Deep Ocean Heat Is Melting Antarctic Ice
Like dirt swept under the carpet, some of the human-made heat produced over the last century has been getting soaked up by the world’s oceans, and sinking into deep waters. Now, it is coming back to haunt the surface, in a very sensitive place: western Antarctica, where vast ice sheets meet the ocean. The result appears to be that ice is rapidly being eaten from the bottom, says Douglas Martinson, a polar scientist at Lamont-Doherty Earth Observatory, who presented the findings Monday at the 2010 Fall Meeting of the American Geophysical Union.
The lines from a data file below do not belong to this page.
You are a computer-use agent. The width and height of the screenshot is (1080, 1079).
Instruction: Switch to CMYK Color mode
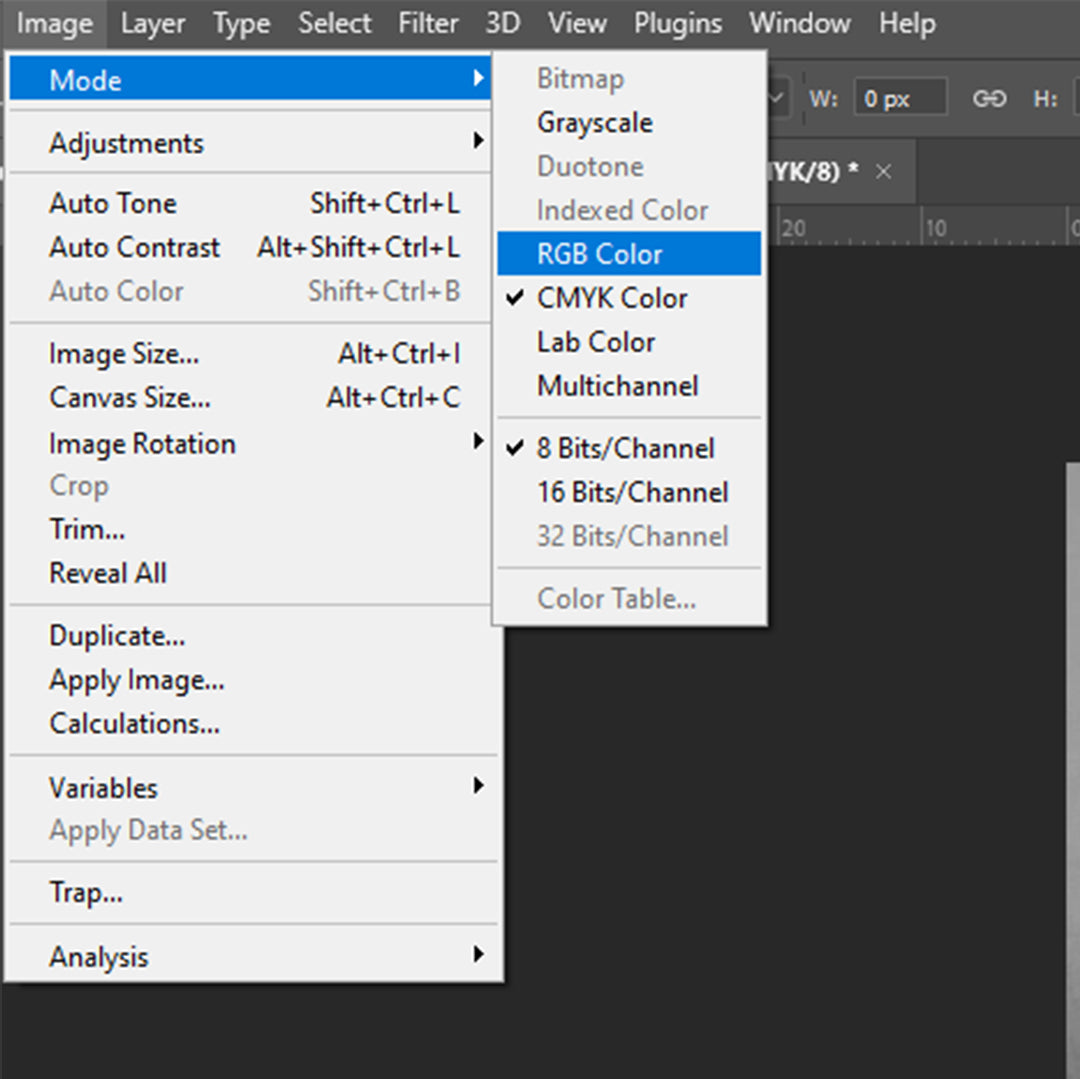(x=611, y=298)
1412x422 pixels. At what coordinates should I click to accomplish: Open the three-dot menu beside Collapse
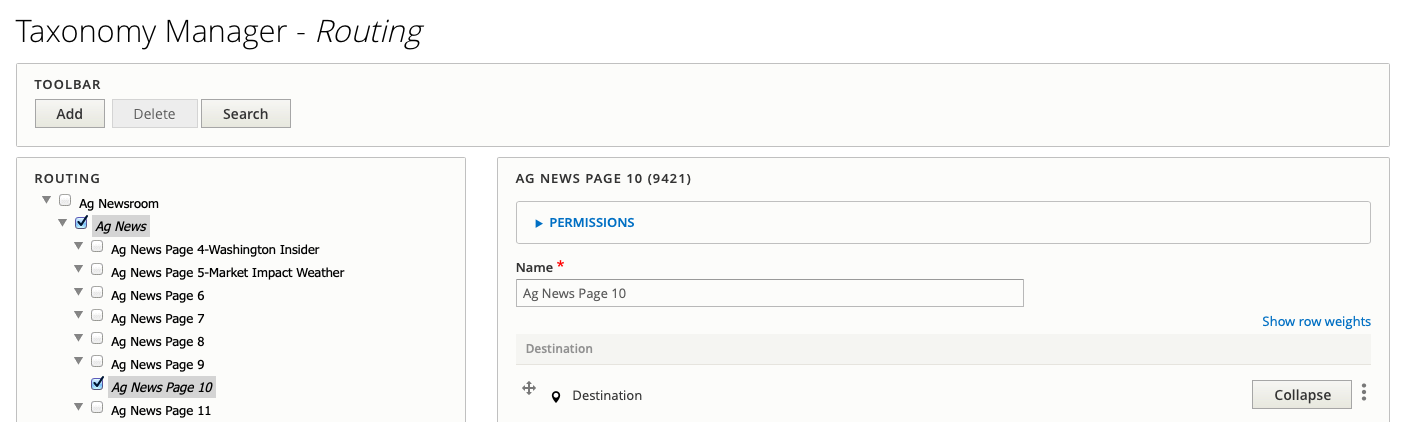(x=1364, y=394)
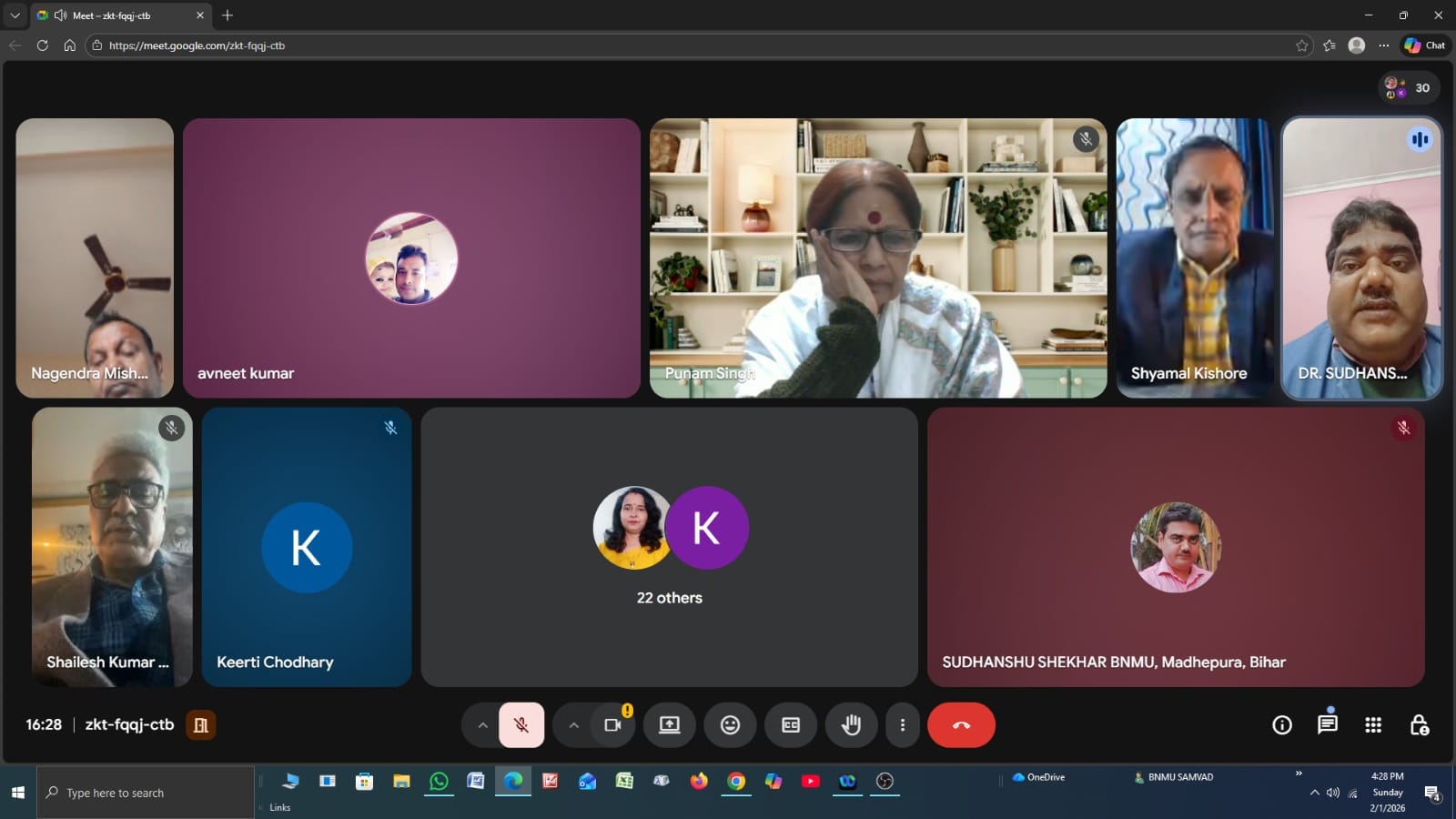Expand video settings chevron beside camera
The height and width of the screenshot is (819, 1456).
tap(573, 725)
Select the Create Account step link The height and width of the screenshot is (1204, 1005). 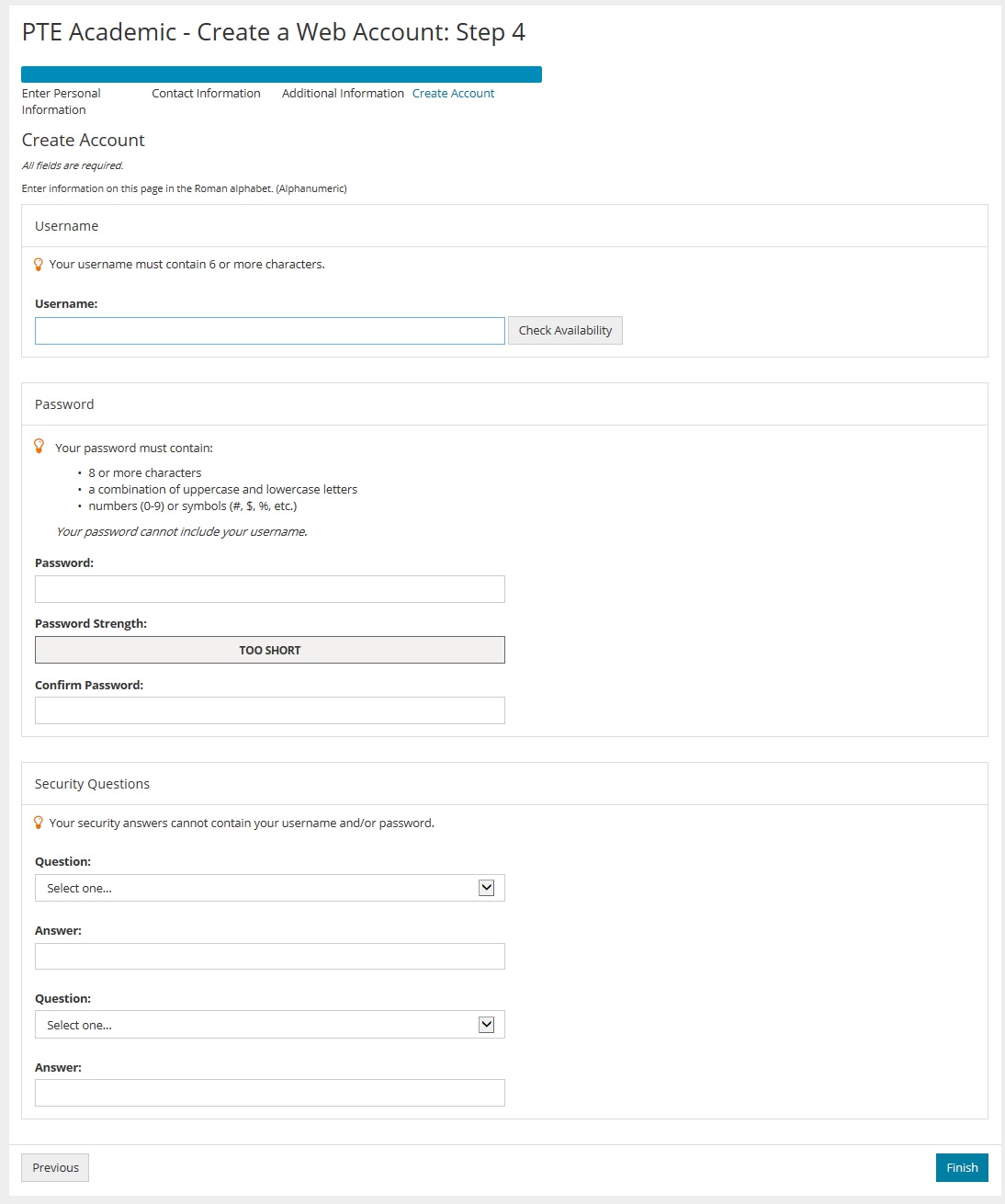tap(453, 94)
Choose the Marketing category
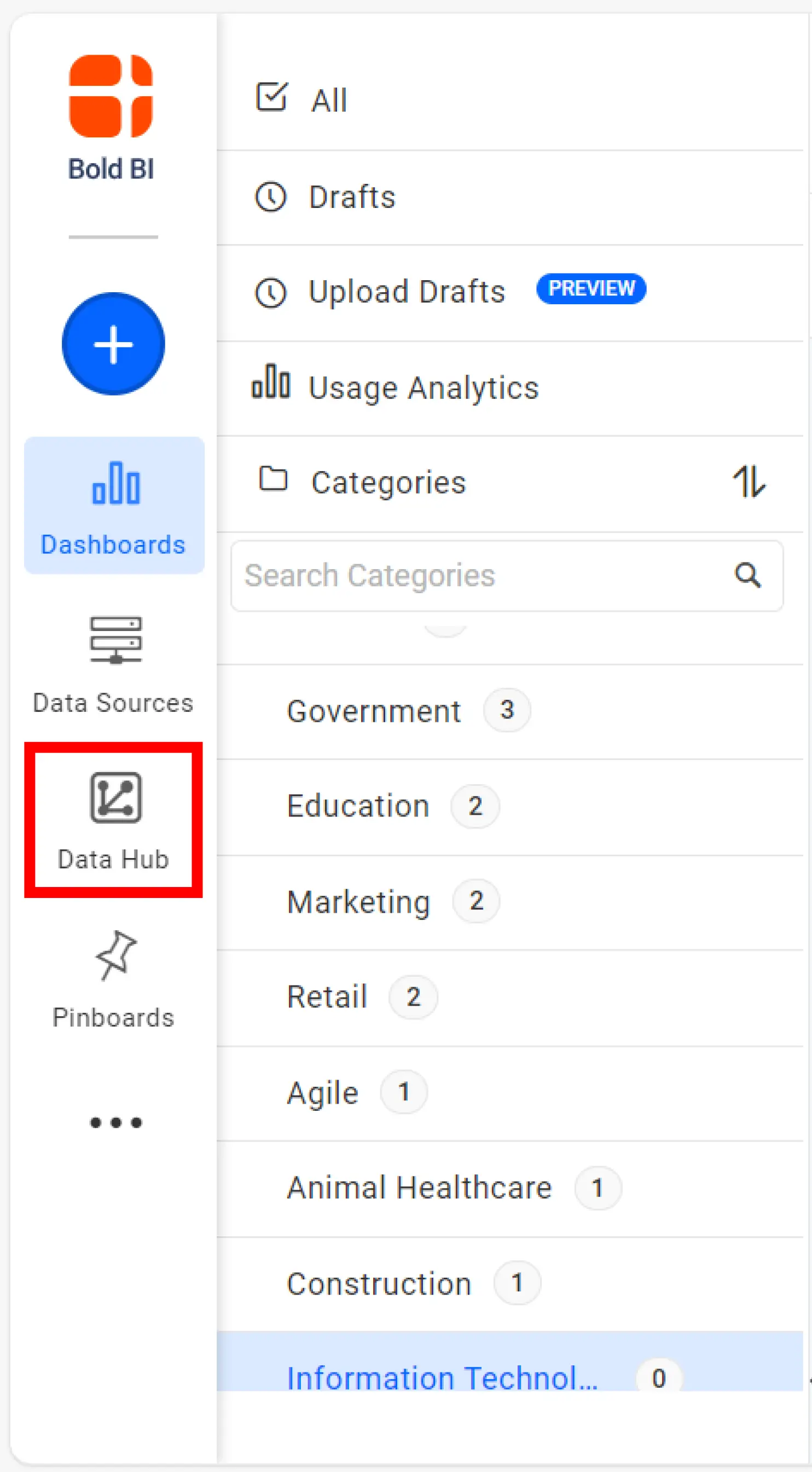Viewport: 812px width, 1472px height. [358, 902]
Martinson said that heat stored in deep waters far from Antarctica is being pushed southward and becoming entrained in the Antarctic Circumpolar Current, a vast, wind-driven water mass that constantly circles the frozen continent. The evidence comes from 18 years of Antarctic voyages Martinson has made to measure water temperature, salinity and other qualities at different depths. He called the increases in ocean heat in the past few decades “jaw dropping.” Temperatures have risen only a few degrees above the melting point–but that is all it takes to cut at the ice front. “This is like a huge freight of hot coals–fresh, hot water being delivered right to the the front door,” he said.
This raises the specter of sea-level rise driven by melting in this region – but there is a larger implication, said Martinson. Even if all sources of human-produced carbon dioxide in the air were cut off, the built-up heat will remain in the ocean for many years to come.
“Pretend your brains out that the politicians did something to stop global warming tomorrow. Even if they did, we will still have decades and decades of upwelling of that warmed water eating ice,” he said.